La SDMS recalca que, junto con la importancia del diseño ergonómico de los equipos, debe mantenerse una cultura de seguridad de todos los implicados, fabricantes, proveedores, educadores y profesionales, para disminuir la incidencia de lesiones osteomusculares en los profesionales, y propone una guía de actuación, ya publicada en 2003 y actualizada en 2017: The Industry Standards for the Prevention of Work Related Musculoskeletal Disorders in Sonography.

Puntos clave

  • El anestesiólogo desarrolla su trabajo en un medio complejo y exigente. Su toma de decisiones y su actuación precisa el control e integración de información procedente de múltiples variables visuales, auditivas y táctiles. El desarrollo de la bioingeniería aplicada a la anestesia ha incrementado la seguridad, aunque también se asocia a un mayor desafío clínico. En este entorno, la realización de ciertas técnicas requiere un estado de alerta superior y posiciones corporales inadecuadas. Se han reconocido los beneficios potenciales de la aplicación de la ergonomía en la práctica anestésica, los cuales incrementan la seguridad y reducen el estrés, la fatiga y las lesiones osteomusculares.

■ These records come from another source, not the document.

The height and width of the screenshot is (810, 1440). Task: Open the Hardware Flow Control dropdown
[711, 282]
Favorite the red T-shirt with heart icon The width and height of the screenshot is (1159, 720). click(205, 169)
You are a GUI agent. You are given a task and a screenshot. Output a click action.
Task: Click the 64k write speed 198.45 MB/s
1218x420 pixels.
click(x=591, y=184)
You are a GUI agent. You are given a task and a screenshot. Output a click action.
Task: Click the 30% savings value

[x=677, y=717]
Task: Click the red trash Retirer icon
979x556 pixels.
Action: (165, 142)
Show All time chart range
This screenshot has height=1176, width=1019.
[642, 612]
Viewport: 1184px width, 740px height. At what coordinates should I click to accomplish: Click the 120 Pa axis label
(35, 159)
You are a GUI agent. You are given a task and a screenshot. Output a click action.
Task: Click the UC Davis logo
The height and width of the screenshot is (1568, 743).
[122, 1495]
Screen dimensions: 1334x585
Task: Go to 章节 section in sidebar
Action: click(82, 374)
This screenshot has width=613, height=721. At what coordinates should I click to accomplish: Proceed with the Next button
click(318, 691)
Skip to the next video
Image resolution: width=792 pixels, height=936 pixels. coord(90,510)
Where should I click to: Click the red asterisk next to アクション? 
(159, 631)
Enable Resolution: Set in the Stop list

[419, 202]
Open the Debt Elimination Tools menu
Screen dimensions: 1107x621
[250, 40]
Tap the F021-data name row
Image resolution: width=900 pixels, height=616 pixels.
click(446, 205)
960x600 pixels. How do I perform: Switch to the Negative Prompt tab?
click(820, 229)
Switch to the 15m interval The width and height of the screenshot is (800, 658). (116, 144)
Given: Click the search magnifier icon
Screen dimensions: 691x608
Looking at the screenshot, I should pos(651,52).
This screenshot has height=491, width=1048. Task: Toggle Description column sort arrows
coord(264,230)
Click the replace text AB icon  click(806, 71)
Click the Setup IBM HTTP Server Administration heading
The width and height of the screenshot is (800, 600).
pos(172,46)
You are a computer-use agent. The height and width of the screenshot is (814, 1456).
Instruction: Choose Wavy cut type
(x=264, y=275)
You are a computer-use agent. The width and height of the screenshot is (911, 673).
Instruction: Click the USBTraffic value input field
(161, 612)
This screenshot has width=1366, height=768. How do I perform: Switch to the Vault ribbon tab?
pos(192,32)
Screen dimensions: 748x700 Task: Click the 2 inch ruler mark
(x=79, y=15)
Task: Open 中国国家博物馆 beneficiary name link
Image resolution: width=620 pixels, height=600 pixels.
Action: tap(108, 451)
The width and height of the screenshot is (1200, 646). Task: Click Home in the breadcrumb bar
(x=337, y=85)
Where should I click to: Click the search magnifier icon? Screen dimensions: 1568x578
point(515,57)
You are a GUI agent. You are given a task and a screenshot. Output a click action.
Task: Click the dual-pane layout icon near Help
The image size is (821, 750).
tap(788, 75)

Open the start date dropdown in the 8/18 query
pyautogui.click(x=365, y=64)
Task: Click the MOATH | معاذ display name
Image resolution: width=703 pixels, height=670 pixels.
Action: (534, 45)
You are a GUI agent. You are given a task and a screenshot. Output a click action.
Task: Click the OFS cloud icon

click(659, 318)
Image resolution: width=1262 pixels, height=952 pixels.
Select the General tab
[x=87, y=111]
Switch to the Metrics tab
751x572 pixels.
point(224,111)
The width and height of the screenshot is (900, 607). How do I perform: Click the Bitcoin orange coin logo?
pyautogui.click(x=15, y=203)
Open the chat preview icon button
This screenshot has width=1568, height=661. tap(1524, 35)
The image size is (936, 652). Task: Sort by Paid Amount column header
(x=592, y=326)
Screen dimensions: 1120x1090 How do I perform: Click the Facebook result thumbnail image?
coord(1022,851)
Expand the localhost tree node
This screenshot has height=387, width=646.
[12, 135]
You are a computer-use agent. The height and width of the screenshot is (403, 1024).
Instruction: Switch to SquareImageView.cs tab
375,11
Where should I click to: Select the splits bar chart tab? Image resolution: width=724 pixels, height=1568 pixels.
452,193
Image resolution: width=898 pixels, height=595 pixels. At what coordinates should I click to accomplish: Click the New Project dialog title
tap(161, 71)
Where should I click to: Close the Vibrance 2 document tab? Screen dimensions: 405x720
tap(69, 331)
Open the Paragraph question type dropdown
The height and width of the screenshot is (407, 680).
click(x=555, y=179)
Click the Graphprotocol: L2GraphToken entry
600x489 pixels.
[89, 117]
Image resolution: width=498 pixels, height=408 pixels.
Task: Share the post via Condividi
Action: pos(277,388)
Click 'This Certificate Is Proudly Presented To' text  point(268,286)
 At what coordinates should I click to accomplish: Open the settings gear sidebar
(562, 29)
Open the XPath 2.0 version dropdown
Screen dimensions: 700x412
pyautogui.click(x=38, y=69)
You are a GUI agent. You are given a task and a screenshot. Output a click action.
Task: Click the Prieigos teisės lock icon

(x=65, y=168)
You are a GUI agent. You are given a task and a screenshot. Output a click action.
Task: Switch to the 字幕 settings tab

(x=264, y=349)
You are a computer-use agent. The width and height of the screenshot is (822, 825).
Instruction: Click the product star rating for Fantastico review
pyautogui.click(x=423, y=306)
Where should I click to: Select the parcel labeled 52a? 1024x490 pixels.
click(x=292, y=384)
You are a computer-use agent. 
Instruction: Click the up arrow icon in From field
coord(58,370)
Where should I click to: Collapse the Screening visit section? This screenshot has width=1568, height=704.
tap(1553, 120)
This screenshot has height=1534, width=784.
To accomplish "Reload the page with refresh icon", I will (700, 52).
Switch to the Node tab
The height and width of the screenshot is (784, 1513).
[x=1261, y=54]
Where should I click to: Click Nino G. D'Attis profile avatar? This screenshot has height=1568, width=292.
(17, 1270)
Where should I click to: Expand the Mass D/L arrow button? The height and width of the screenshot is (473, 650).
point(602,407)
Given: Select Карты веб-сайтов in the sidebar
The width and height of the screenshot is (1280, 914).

  • La incorporación de la ergonomía en la formación médica a residentes y en la formación continuada a los anestesiólogos, así como en la utilización de nuevos dispositivos; la incorporación del anestesiólogo al diseño ergonómico de su medio de trabajo y del equipo que utiliza o el control de los factores humanos mediante la simulación y la cultura de seguridad son claves para aumentar la seguridad y la eficacia y reducir los riesgos de lesiones.30
  • Son precisos más estudios y nuevas líneas de investigación que identifiquen la incidencia de las alteraciones y lesiones, los factores de riesgo y las medidas a aplicar en el campo de la ergonomía para anestesiólogos.